Problem description
Reproduce each of the following records verbatim, omitting the pictures from your answer.
++++ Data to process
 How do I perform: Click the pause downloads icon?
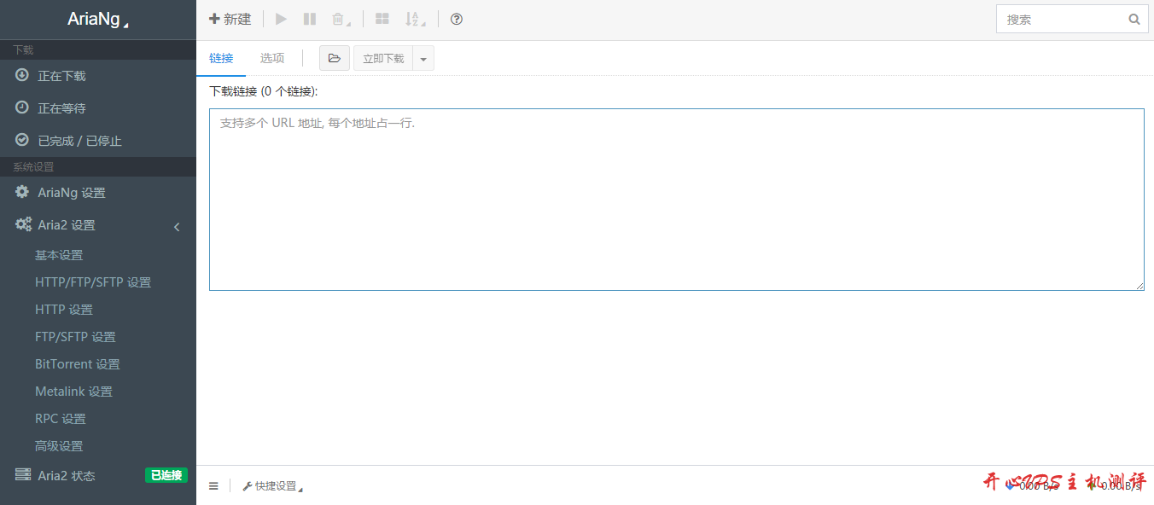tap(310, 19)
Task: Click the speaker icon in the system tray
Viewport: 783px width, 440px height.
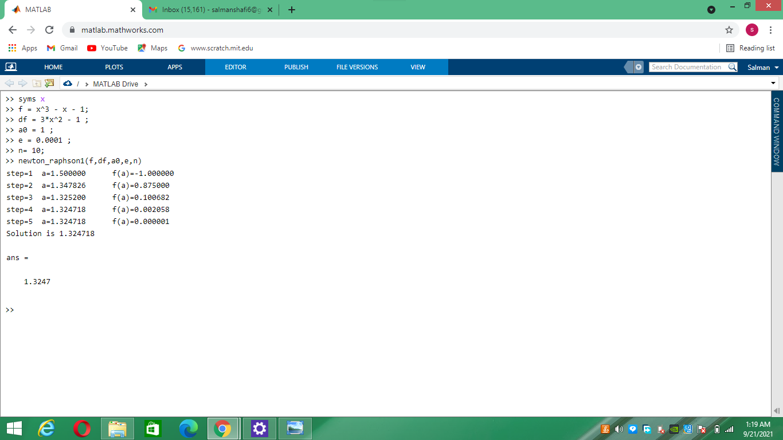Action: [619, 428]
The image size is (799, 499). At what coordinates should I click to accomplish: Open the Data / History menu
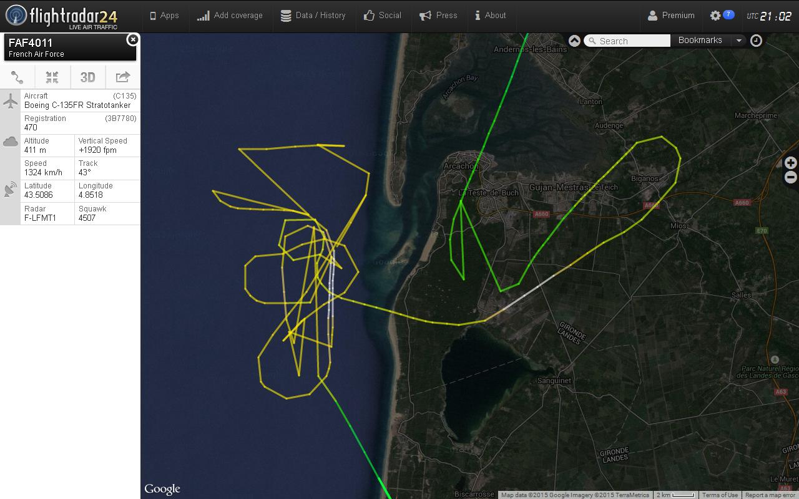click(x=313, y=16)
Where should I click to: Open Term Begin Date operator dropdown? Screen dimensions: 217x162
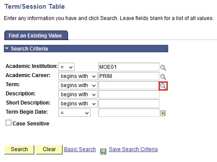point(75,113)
++++++++
Finished exercise
 How do I perform: Click the pause downloads icon?
tap(310, 19)
Task: Click the speaker icon in the system tray
Viewport: 783px width, 440px height.
Action: [619, 428]
The image size is (799, 499). At what coordinates should I click to accomplish: Open the Data / History menu
click(x=313, y=16)
Where should I click to: Open Term Begin Date operator dropdown? Screen dimensions: 217x162
point(75,113)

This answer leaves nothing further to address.